# Travail demandé
Recopiez à l'identique le passage de l'entretien sur l'agriculture qui débute aux mots « 60% des sols » et s'achève après « votre documentaire ? ».

# Texte fourni

60% des sols sont morts, et le mode de production actuel ne nourrit pas la planèt : rencontre avec Hélène Medigue, partie à la rencontre de celles et ceux pour qui un autre monde est possible.
AlloCiné : Comment avez-vous croisé le chemin de Maxime de Rostolan et comment avez-vous décidé d’en faire le héros de votre documentaire ?
Hélène Medigue :J’ai découvert l’existence de Maxime de Rostolan et de l’association “Fermes d’Avenir” à travers un article dans Le Monde en mai 2016. J’ai été immédiatement inspirée par les actions mises en place par l’association. Maxime et toute l’équipe tentent d’actionner la transition sur tous les fronts en reliant des mondes, qui, à priori ne sont pas amenés à collaborer. C’est à mon sens la valeur essentielle insufflée par Maxime : fédérer, réunir, intégrer plutôt que séparer.
“Faillite programmée”, “le grand mensonge de l’agriculture”, “une agriculture qui n’a jamais été aussi fragile” : le constat que livre votre film est accablant…
Très peu de citoyens ont conscience de la dégradation de nos sols. Dans notre pays, on met en place des lois pour tenter de protéger l’air, de protéger l’eau, mais il n’est jamais question de préserver nos sols, alors que c’est le socle de tout. D’autre part, le “mensonge” sur lequel repose l’origine de notre agriculture industrielle est méconnu par un grand nombre de gens. Il était important pour moi d’ouvrir le film avec ce constat, à la fois pour communiquer l’urgence à laquelle nous sommes confrontés mais aussi pour lever le voile sur cette réalité. Après ce constat, mon film aspire à délivrer un message d’espoir à travers les nombreuses solutions proposées.
Comment expliquez-vous que les démonstrations et solutions proposées par les différents protagonistes qui traversent votre film, et qui relèvent toutes du bon sens, soient aussi peu entendues ?
C’est la principale raison qui a motivée mon film ! Je suis en quête de sens, On marche sur la tête ! Un nouveau modèle agricole est possible, il suffit juste d’éveiller les consciences et de prendre collectivement le chemin de l’agroécologie, qui n’est d’ailleurs que positif pour l’intérêt général. Et il faut aider les agriculteurs qui ne sont pas responsables de cette “tragédie”.
En évoquant la “perte de sens” des agriculteurs, qui ne savent plus très bien pour quoi et pour qui ils cultivent, votre film élargit le débat à la société humaine en général où cette perte de sens est de plus en plus criante, quel que soit le secteur. Quelles sont les solutions pour remédier à cette situation selon vous ?

# Données fournies
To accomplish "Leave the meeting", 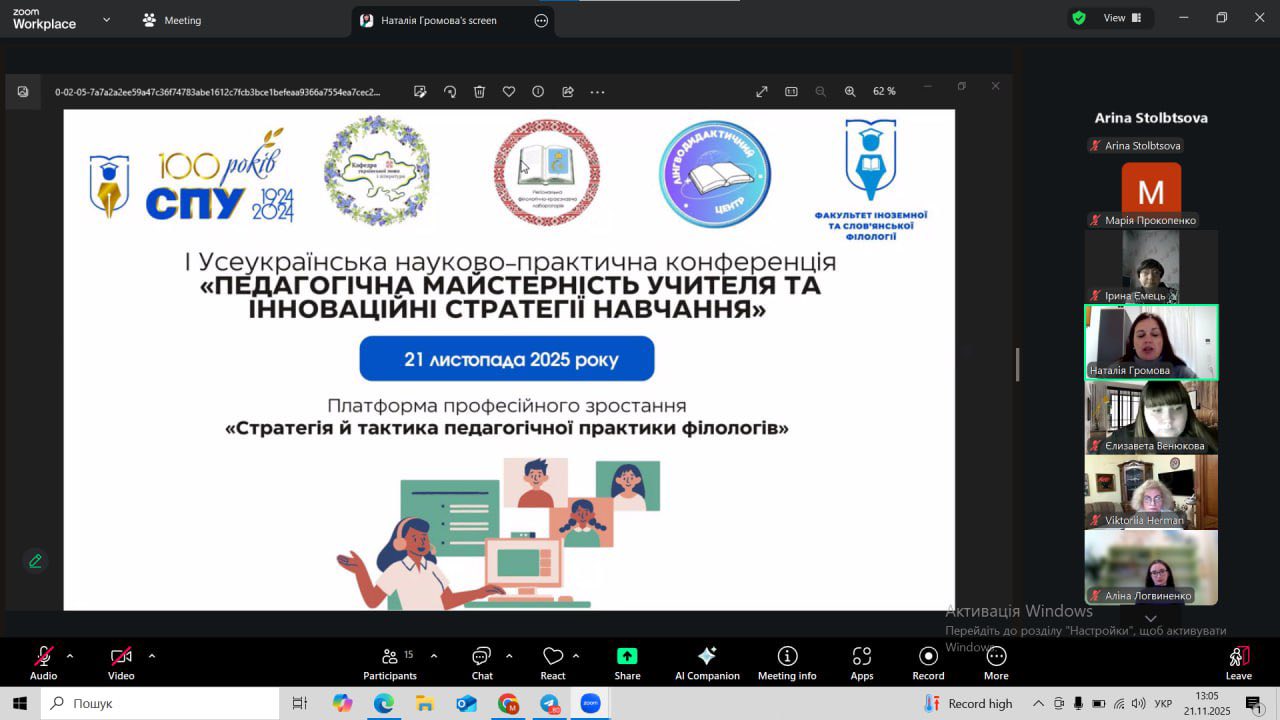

# Réponse attendue
60% des sols sont morts, et le mode de production actuel ne nourrit pas la planèt : rencontre avec Hélène Medigue, partie à la rencontre de celles et ceux pour qui un autre monde est possible.
AlloCiné : Comment avez-vous croisé le chemin de Maxime de Rostolan et comment avez-vous décidé d’en faire le héros de votre documentaire ?